Doctor Found Not Credible Because He Did Not Review Records From Prior Injury
In Doss v. St. Louis Public School, Injury No.: 07-124868, the claimant had numerous pre-existing conditions. He had two laminectomies along with fusions, one at L4-5 and another at L3-4. He also settled a workers' compensation claim for 7.5% PPD of the body and 6% PPD of the right knee. On December 21, 2007, the claimant sustained an accident at work when he slipped and fell in the school hallway. He treated at Concentra and was diagnosed with a lumbar strain. The claimant was then sent to a physiatrist for pain management. At the time of the hearing, he was still seeing pain management doctors for epidural steroid injections. The claimant noted that prior to his December 2007 injury, he could do a variety of activities. However, after this injury, he was unable to walk more than 10 feet before feeling pain. Dr. Doll, the doctor for the employer, opined that the December 2007 fall was not the prevailing factor in causing the claimant's current condition. Dr. Doll did not review any of the prior medical records, but testified that he believed that he had enough background to make a determination to a reasonable degree of medical certainty. The Commission was not persuaded.

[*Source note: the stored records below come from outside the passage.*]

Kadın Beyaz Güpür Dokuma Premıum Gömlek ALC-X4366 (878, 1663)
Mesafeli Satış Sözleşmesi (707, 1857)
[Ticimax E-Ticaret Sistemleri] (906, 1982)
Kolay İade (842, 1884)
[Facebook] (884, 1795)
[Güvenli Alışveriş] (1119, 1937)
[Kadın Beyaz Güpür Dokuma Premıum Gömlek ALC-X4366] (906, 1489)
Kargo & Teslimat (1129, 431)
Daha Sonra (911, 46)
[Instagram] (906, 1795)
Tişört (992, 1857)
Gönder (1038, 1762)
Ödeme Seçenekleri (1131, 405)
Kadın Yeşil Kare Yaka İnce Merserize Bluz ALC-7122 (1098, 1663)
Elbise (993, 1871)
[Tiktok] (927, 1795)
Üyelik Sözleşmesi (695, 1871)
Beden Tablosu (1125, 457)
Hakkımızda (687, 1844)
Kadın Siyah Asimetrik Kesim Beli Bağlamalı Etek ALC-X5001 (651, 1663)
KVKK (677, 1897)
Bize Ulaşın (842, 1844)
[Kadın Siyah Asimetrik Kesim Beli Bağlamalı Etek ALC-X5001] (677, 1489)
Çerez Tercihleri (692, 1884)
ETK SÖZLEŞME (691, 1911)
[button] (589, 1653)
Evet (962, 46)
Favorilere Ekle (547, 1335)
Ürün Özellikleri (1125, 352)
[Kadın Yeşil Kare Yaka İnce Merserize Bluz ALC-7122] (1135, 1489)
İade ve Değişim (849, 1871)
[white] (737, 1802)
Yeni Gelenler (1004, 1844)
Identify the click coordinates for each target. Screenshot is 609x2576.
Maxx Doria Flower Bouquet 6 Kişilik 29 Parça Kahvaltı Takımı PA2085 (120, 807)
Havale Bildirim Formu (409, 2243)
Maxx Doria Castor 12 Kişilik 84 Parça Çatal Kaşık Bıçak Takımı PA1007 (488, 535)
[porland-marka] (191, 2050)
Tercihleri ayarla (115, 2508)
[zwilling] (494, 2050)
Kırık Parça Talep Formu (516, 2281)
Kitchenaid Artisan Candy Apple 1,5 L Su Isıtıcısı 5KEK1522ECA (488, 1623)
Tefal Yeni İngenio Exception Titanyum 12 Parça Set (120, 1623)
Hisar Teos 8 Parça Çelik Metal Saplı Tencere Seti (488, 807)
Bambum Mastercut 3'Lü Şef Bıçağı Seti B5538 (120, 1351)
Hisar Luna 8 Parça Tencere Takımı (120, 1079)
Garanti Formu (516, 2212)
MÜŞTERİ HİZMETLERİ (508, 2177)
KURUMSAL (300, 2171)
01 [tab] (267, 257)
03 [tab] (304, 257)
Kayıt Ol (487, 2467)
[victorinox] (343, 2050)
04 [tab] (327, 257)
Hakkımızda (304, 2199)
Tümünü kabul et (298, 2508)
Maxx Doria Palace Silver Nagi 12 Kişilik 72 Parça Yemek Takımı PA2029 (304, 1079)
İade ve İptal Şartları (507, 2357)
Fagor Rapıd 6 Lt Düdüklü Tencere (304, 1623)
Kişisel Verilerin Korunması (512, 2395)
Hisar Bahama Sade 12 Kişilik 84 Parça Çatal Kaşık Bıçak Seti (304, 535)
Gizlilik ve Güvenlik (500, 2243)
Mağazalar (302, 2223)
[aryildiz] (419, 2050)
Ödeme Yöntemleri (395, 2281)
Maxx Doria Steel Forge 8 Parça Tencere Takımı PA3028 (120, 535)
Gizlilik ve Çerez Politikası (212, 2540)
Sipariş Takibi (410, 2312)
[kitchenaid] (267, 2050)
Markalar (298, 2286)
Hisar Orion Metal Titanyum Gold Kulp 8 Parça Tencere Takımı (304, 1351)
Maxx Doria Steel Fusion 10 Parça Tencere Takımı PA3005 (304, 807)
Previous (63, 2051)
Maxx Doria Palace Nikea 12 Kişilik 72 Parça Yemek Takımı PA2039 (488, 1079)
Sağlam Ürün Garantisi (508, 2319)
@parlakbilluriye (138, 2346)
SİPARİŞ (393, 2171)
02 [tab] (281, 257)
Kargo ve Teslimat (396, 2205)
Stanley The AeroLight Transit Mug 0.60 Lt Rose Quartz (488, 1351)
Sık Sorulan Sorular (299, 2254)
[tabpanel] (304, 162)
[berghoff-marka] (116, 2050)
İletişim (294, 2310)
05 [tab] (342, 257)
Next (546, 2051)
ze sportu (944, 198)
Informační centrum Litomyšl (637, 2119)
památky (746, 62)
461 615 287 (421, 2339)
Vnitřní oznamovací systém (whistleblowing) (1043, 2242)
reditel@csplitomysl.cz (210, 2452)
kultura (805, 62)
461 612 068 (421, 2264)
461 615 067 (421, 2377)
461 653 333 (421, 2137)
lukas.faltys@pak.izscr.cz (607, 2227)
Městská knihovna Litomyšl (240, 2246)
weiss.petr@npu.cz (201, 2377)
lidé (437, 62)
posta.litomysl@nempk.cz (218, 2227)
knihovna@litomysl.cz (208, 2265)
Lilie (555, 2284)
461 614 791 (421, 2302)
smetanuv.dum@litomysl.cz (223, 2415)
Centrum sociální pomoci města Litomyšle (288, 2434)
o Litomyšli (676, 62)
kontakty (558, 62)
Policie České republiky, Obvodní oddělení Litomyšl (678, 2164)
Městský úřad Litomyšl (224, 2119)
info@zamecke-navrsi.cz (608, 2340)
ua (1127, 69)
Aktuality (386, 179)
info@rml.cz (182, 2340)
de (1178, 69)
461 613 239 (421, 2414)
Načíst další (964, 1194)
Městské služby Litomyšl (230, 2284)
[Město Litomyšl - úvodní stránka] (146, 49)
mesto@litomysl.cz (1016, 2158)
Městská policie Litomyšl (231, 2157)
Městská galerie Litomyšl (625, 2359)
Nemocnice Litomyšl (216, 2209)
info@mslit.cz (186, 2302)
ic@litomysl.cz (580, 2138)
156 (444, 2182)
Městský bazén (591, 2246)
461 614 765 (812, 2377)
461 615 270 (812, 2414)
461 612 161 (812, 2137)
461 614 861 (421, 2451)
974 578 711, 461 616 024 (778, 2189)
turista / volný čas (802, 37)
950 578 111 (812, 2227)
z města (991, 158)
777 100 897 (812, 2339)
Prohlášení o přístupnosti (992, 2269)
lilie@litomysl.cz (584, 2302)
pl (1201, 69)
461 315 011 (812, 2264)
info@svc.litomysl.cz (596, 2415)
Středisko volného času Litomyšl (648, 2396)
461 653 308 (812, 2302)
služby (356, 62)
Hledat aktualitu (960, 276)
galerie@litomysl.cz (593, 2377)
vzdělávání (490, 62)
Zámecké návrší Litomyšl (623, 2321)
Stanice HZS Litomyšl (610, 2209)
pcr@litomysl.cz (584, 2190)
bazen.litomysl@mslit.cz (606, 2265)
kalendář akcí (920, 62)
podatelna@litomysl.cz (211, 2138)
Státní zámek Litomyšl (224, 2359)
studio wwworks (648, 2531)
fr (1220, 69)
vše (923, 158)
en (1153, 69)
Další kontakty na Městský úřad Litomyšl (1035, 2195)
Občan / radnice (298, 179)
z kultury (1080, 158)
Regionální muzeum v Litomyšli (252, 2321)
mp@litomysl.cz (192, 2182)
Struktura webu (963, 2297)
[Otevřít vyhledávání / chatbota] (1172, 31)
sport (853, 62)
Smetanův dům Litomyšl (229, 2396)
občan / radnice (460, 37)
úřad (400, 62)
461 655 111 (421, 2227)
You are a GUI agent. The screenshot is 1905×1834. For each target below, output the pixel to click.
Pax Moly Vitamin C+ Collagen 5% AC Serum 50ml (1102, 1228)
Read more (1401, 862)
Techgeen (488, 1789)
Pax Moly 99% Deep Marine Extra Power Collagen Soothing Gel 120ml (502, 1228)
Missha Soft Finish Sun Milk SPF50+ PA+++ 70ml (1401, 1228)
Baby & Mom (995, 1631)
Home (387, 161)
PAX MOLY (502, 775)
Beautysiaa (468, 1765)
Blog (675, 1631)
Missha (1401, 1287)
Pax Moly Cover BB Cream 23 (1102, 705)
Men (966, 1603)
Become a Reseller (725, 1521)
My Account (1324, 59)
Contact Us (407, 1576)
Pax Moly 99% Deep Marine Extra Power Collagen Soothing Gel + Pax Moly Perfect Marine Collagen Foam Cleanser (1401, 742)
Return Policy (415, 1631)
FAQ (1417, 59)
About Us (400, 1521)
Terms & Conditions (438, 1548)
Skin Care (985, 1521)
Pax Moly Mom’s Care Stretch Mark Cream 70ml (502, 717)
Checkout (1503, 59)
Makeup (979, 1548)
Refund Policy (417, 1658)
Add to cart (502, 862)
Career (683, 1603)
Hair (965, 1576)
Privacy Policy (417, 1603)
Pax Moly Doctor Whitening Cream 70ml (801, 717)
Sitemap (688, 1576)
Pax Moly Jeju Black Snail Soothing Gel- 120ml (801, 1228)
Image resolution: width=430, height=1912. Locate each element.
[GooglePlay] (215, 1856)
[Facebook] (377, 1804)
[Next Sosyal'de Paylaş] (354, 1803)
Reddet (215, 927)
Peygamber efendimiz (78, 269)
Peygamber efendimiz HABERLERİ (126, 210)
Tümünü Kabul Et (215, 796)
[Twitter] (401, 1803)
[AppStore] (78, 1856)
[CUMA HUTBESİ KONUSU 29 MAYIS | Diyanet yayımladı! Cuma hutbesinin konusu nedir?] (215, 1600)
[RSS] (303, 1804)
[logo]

The Commission noted that the claimant had an extensive and complicated history with regard to his low back and it did not believe that Dr. Doll could render a medical causation opinion without seeing any of the records from his prior treatment. Therefore, the Commission found Dr. Poetz, the doctor for the employee, more credible. Dr. Poetz opined that the December 2007 fall was the prevailing factor in causing the claimant's condition, therefore the Commission found that the claimant met his burden proving that his accident was the prevailing factor in causing both the resulting medical condition and disability.
Claim Denied Because Untimely Filed
In Johnston v. ABC Seamless Siding & Windows, Inc. (Uninsured), Injury No.: 07-135219, the claimant was working for Jeremy Atchley, who was an independent contractor performing work for the alleged employer, ABC Seamless Siding & Windows (ABC). The ALJ found that Mr. Atchley was an employer because he held himself out as a contractor, and agreed to pay the claimant at an hourly rate. The ALJ determined that Mr. Atchley was the direct employer of the claimant, and ABC was liable to the claimant as a statutory employer. Both Mr. Atchley and ABC were uninsured. The claimant only filed a claim against ABC, and the issue here is whether the claimant timely filed his Claim against ABC. The ALJ found that the claim was not timely filed, and therefore, the claim was denied.
The owner of ABC testified that Mr. Atchley did not talk to him about the claimant's accident. It was also noted that ABC did not make any payments on his claim. The claimant filed an original Claim against ABC Roofing & Contracting (not the correct employer) on February 27, 2009. He filed an amended Claim on December 20, 2010, listing ABC Seamless Siding & Windows. The Statute of Limitations begins to run after the last payment was made on the claim, and in this case no payments were made on the June 21, 2007 injury by the direct employer, Mr. Atchley, or the statutory employer, ABC. Since a Report of Injury was not filed, the applicable three year Statute of Limitations began to run on the claimant's date of injury. Therefore, the claimant had until June 22, 2010 to file his claim. The Commission agreed with the ALJ and found that because ABC did not become a party to this case until December 20, 2010, the claimant did not file a timely claim against the statutory employer and his claim was denied.